→ **Task details**: Copy every line of the material below word for word.

→ **Data shown**:

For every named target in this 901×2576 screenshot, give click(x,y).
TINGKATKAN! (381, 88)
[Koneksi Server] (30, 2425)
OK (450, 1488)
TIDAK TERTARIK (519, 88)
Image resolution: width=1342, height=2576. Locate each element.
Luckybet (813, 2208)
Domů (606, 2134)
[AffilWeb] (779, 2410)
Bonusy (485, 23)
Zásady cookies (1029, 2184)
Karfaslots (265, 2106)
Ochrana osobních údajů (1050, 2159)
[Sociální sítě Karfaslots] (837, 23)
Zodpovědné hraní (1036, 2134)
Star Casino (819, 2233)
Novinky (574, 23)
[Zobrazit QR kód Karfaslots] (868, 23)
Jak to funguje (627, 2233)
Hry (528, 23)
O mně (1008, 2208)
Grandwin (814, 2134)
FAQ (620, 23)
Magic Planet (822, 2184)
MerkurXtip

→ **Answer space**:
For every named target in this 901×2576 screenshot, give click(x,y).
TINGKATKAN! (381, 88)
[Koneksi Server] (30, 2425)
OK (450, 1488)
TIDAK TERTARIK (519, 88)
Image resolution: width=1342, height=2576. Locate each element.
Luckybet (813, 2208)
Domů (606, 2134)
[AffilWeb] (779, 2410)
Bonusy (485, 23)
Zásady cookies (1029, 2184)
Karfaslots (265, 2106)
Ochrana osobních údajů (1050, 2159)
[Sociální sítě Karfaslots] (837, 23)
Zodpovědné hraní (1036, 2134)
Star Casino (819, 2233)
Novinky (574, 23)
[Zobrazit QR kód Karfaslots] (868, 23)
Jak to funguje (627, 2233)
Hry (528, 23)
O mně (1008, 2208)
Grandwin (814, 2134)
FAQ (620, 23)
Magic Planet (822, 2184)
MerkurXtip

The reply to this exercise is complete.